9 MAYIS DÜNYA ÇÖLYAK GÜNÜ
08 Mayıs 2020

 

9 MAYIS DÜNYA ÇÖLYAK GÜNÜ

 

         Çölyak hastalığı, genetik yatkınlığı olan bireylerde buğday, arpa, çavdar gibi tahıllarda bulunan ve suda erimeyen “gluten” isimli proteine karşı duyarlılık sonucu gelişir. Genetik yatkınlık, özgül çevresel faktörlerle temas ve bağışıklı sistemindeki mekanizmaların neden olduğu enteropati (barsak hastalığı) gelişir.

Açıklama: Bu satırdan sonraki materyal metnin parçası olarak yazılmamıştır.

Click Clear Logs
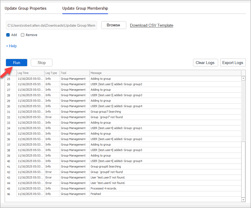Image resolution: width=251 pixels, height=208 pixels. pyautogui.click(x=205, y=62)
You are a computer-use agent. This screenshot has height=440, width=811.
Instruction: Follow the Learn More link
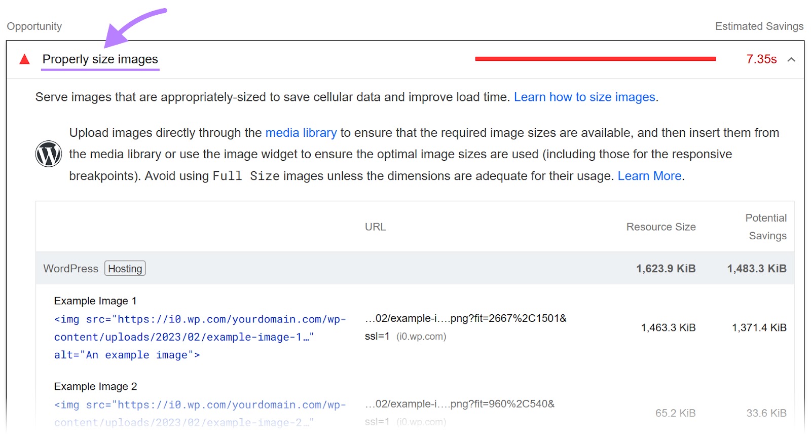pos(649,176)
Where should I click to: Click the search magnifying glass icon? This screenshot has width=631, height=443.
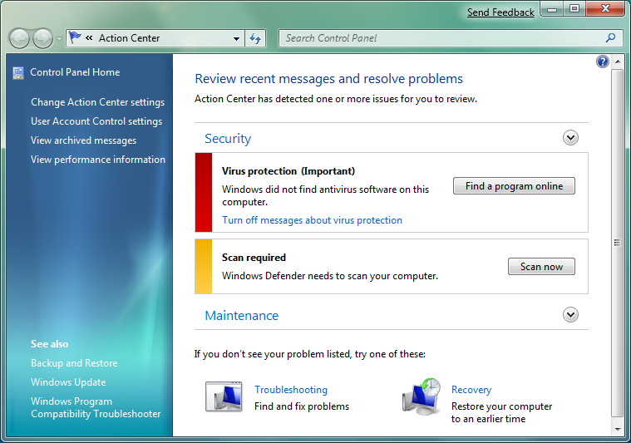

Hastalık temel olarak ince bağırsağı yüzeyini etkiler ancak farklı organ/sistem etkilenmeleri de söz konusudur. Hastalık beslenmeye tahılların eklenmesinden sonra herhangi bir yaşta ortaya çıkabilir.

       Çölyak hastalığı her yaşta teşhis edilebilmekle birlikte teşhisi zor olan hastalıklardan biridir. Çünkü belirtiler çoğunlukla ilişkili bir başka hastalığı da düşündürmektedir. Örneğin erken osteoporoz, kansızlık, teşhis edilmemiş laktoz alerjisi gibi hastalıklarla benzer belirtiler gösterdiğinden karıştırılabilir. Çölyak hastalığı olan çocuklarda özellikle karın ağrısı, karında şişlik, ishal, huzursuzluk, iştahsızlık, enfeksiyonlarda artış ve gelişme geriliği, kusma, kilo alamama ve boy uzamasında yavaşlama gibi tipik belirtilerle ortaya çıkabilir. İleri yaşlarda hastalığın belirtileri daha geniş bir yelpazeye yayılır.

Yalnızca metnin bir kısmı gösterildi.